GENEVA, 10 Oct. (UNHCR) - With the security situation in Pakistan posing serious obstacles to the humanitarian effort underway in the region, work on prospective refugee campsites in Quetta and Peshawar was halted for the third consecutive day Wednesday, the UN Refugee Agency said.
Despite
the security problems, the agency announced it would resume the
airlifting of relief supplies from Copenhagen to Pakistan on Thursday after a brief interruption due to airspace restrictions in the region.
The
refugee agency said that the difficult security situation in Pakistan "has
drastically limited the freedom of movement of UNHCR international staff, with
supplies being ferried mostly by local contractors."
Several
international and local relief agencies were reportedly attacked Monday and
Tuesday in the towns of Hangu, Landi Kotal, and Bajuar around Peshawar. UNHCR's
office in Quetta sustained relatively little damage in Monday's demonstrations.

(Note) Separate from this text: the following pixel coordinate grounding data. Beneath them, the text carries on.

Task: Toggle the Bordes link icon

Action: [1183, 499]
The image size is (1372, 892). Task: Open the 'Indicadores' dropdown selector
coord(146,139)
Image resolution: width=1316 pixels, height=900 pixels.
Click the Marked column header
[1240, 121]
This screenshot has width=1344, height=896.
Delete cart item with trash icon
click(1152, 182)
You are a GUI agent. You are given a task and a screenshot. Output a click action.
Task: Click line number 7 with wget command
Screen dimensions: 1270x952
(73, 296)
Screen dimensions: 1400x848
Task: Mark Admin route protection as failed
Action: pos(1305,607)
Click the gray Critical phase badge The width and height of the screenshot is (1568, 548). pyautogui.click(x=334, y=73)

At a meeting with the relief agency's staff, officials and local police
expressed regret over the incidents and said they would increase security in
Quetta and provide guards for staff travelling to the field.
Although
no one was injured, demonstrators on Monday broke windows at the UNHCR office
and forced the staff to seek safety elsewhere. The United Nations Children's
Fund (UNICEF) building in Quetta was burned by the demonstrators.
"The
string of attacks and continuing security interests highlight the
difficulties
for local and international relief agencies to operate safely in the tribal
areas, where the government has identified possible sites for temporary refugee
settlements," the relief agency said in a statement.
"Despite
the security situation, UNHCR continues to build stockpiles of
relief
items in the border areas," the statement added.
On
Tuesday, more than 3,000 tents were dispatched to Peshawar and Quetta from
Karachi, the agency said. That shipment brings the stock of tents in Peshawar
to 15,000, enough to house 80,000 people. In Quetta, there are 5,000 tents out
of the 30,000 needed to accommodate the first 150,000 refugees.
Flights
carrying relief supplies to Pakistan were briefly suspended due to the
restricted airspace in the region. The flight scheduled to depart Thursday will
carry 10,000 plastic sheets and materials to register the refugees, the agency
said.
Thursday's
flight is the first of up to ten such flights the refugee agency is planning
over the next two weeks, if security conditions permit. The flights will
alternate between Copenhagen and Peshawar and Copenhagen and Quetta, the key
locations where UNHCR is building relief stocks to handle any refugee influx.
In
another development, a UNHCR field team Tuesday accompanied two trucks of
relief supplies to a new base in Nehbandan, Iran, about 400 kilometres south of
Mashad near the Afghan border. The material was part of an effort to build up
emergency supplies in the region. A water assessment mission also headed for
Nehbandan Tuesday to evaluate potential campsites in the area, the agency said.